Misconception 1: “Statistics is Math“
How could you not come to believe this? Even before you took Stats 101, you learned you had to take the course to fulfill a math requirement. It was taught by the Math Department. Then when you took the course, it was all numbers. Homework and exams were almost all about calculations. Stat 101 was all math. Statistics must be all math too.
Statistics uses numbers but numbers are not the primary focus of statistics, at least to most practitioners. Applied statistics is a form of inductive reasoning that uses math as one of its tools. It also uses sorting for ranks, filtering for classification, and all kinds of graphics. The point of using statistics is to discover new knowledge and solve problems through the use of inductive reasoning involving numbers. It’s not just about doing calculations. That’s why it’s required for college majors in business, social sciences, and many other disciplines. That’s why it’s taught by professors in all those disciplines, too. Yes, it’s required for math degrees and is taught by math professors at many schools. That’s so there will be mathematical statisticians who will invent statistical tools for the applied statisticians to use. You can love statistics and be good at statistical thinking even if you think you hate math.
Misconception 2: “Statistics Requires a Lot of Data“
Stats 101 doesn’t teach you how to work with individual pieces of information, like a solitary measurement, or a picture, or eyewitness testimony. Statistics uses data, lots of data, the more data the better. The number of samples is a term in almost every equation. And anyway, that’s what the law of large numbers says, the more data the better the results.
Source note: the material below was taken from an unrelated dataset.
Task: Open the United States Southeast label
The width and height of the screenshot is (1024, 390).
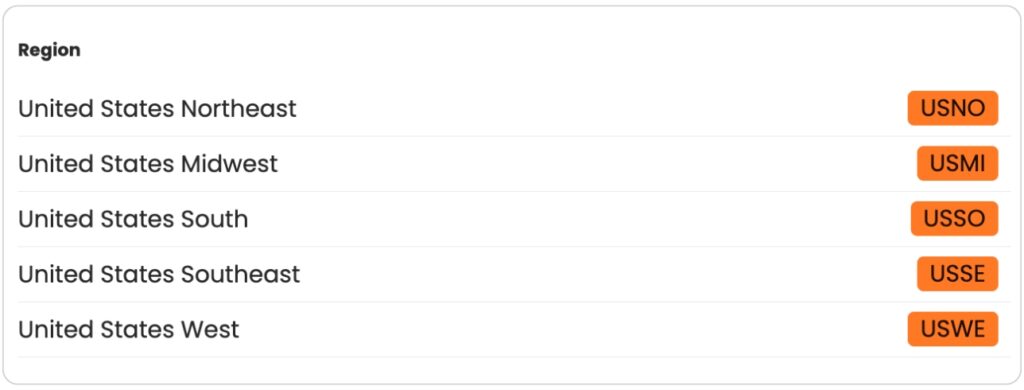Action: (x=159, y=274)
The number of samples you really need for a statistical analysis is contingent on how much resolution you want. Think of the resolving power of a telescope or a microscope, or the number of pixels in a computer image. The greater the resolution, the more detail you’ll see. It’s the same way with statistics (https://statswithcats.wordpress.com/2010/07/17/purrfect-resolution/).
What’s more important than the number of data points is the quality of the data points. In statistics, the quality of a set of data point is how well the data points represent the population from which they are drawn. But representative data can be incredibly difficult to generate. How do you decide which registered voters are actually likely to vote in the next election? How do you decide who might use a product you might want to sell?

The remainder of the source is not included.